Last week, I mentioned the excellent OpEd by Joy Strickland of Mothers Against Teen Violence: Drug laws fertilize teen violence
Well, special agent in charge of the Dallas Field Division of the Drug Enforcement Agency James Capra responded (can’t have people thinking that the drug war is bad for teens).
Here are a couple of his more outrageous comments:

There is absolutely no evidence to suggest that legalization or decriminalization would reduce crime in our communities.

and

For Ms. Strickland to suggest that she “is not aware of one single death directly caused by marijuana” or that it “is irrational to lock up an individual because of what he chooses to put into to his own body” as justification to decriminalize is disturbing logic.

What’s disturbing is that our tax dollars are paying for him to lie to us. Prompt at Newsvine does a nice job of taking this apart.

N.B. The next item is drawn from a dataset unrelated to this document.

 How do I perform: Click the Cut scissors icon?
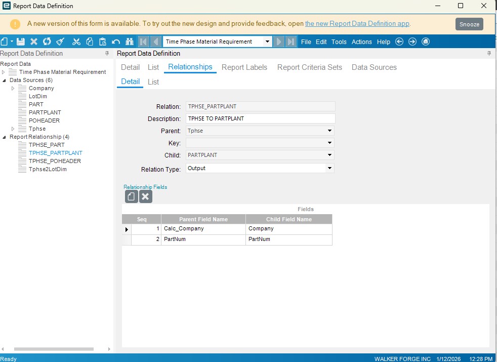(76, 42)
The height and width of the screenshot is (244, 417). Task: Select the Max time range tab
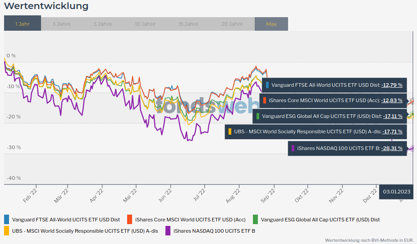click(271, 24)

Elsewhere, we have an idiotic background paper from The Heritage Foundation written by Ray Walser, their Senior Policy Analyst for Latin America: Mexico, Drug Cartels, and the Merida Initiative: A Fight We Cannot Afford to Lose. Now, much of this very long background article is just providing, well, the background, but Walser lacks even the basic understanding of drug policy, drug use, and the effects of prohibition, which results in very bizarre statements:

Drug consumption and the resulting international trade in controlled substances remain one of the greatest man-made catastrophes of the past 30 years.

What? Drug consumption is a man-made catastrophe? Anything else related to drug policy perhaps have an impact in the past 30 years? Bueller? Bueller?
Of course, the idiot gets his “facts” from Walters.

Despite modest progress, continued U.S. drug consumption is a root cause and a central driver of drug-related violence in Mexico. John P. Walters, director of the Office of National Drug Control Pol icy (ONDCP), recently exclaimed, “We will all need to come to grips that American consumers are fund ing the violence. We share responsibility, and we need to do more to help!”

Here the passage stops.